Essentially nothing, right?

One stray assessment is not statistically significant. It has not been reproduced. It has no known error rate. In the world of science, a case report may be an interesting anecdote, but’s it’s proof of nothing. And, under Daubert, that one report would not be sufficient scientific proof even to get a case to a jury.

Next question: Under Daubert, what’s the persuasive value of one jury verdict that a drug caused a plaintiff’s injury?

Essentially nothing, right?

That jury verdict suffers from all of the flaws of a case report. It’s not statistically significant, reproducible, or proof of anything. Indeed, it’s probably less persuasive than a case report or a relatedness assessment, because a jury verdict is not even a scientist’s best judgment; it is only the best judgment of a jury of twelve (or fewer) lay people.

Last question: Under Parklane Hosiery and the doctrine of non-mutual offensive collateral estoppel, what’s the persuasive value of one jury verdict that a drug caused a plaintiff’s injury?

Plaintiffs’ lawyers would tell you that it’s the whole ball game — past, present, and future. Counsel would (and do) assert that a single jury’s determination that a drug caused one plaintiff’s injury resolves an issue that was in dispute — general causation — in a context in which the issue should have been fully and fairly litigated.

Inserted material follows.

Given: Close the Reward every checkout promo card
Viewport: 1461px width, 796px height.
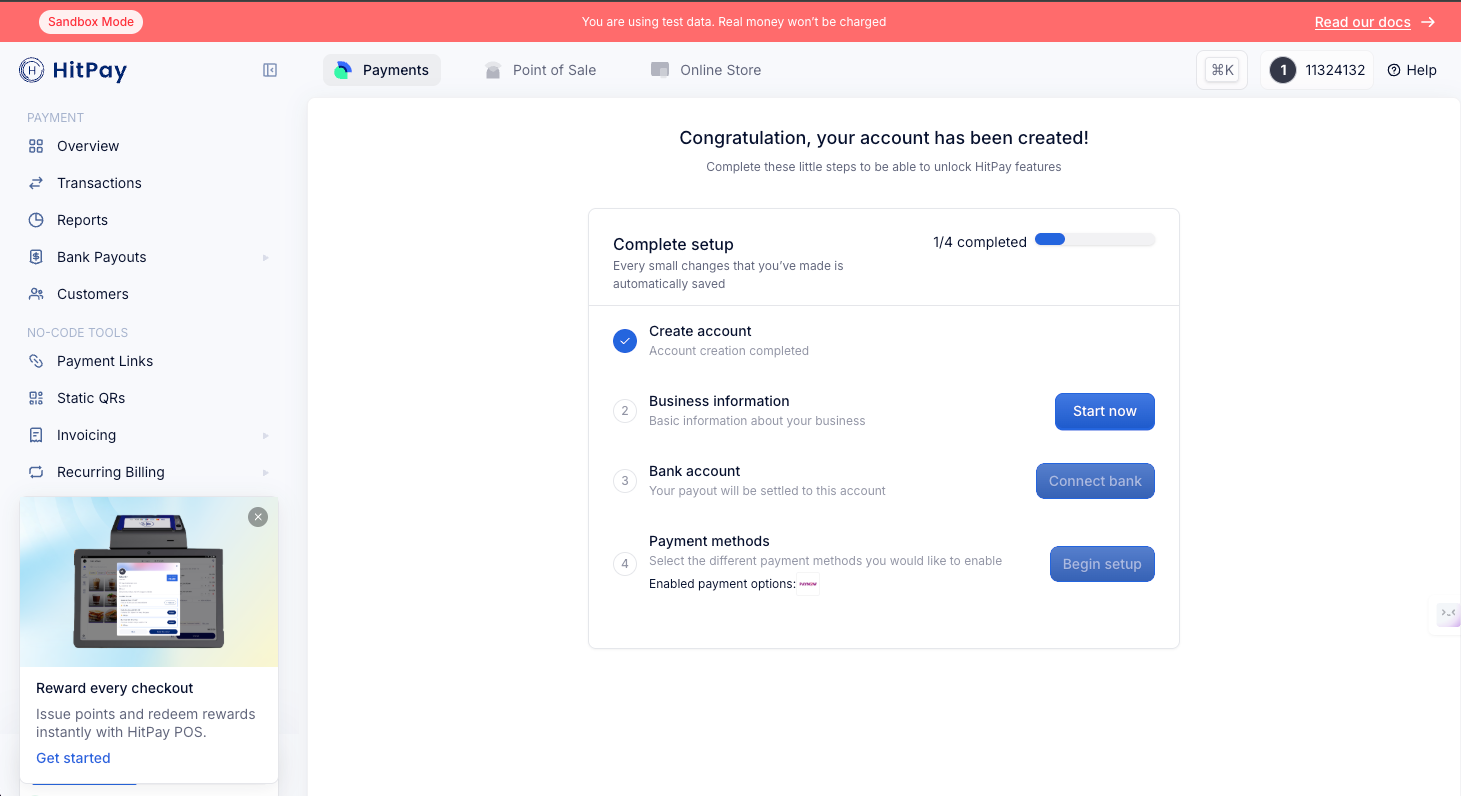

Counsel thus assert that the doctrine of collateral estoppel means the issue of general causation is forever decided adversely to the drug company; the drug company should be barred from re-litigating the general causation issue in any other case.

Happily, Parklane Hosiery itself provides many escapes from this absurd result, including the unfairness that it would create. Although we haven’t researched this issue recently, our sense is that courts rarely find that a single plaintiff’s verdict in a product liability case (or in the first of a series of cases) conclusively reolves the general causation issue as a matter of law.

But isn’t Daubert another reason for judges to laugh plaintiff’s counsel out of the courtroom when they press this position? If a single case report or relatedness assessment by a scientist would be considered unscientific evidence and unpersuasive proof of general causation under Daubert, shouldn’t a single jury verdict be entitled to even less respect? And, if so, isn’t it crazy — and inconsistent with the Supreme Court’s intentions when it decided Daubert — to suggest that one jury verdict somehow conclusively resolves the scientific issue of general causation?

If we’re right, we’d sure like to se defense counsel start raising that point, and we’d hope to see it begin to appear in the case law.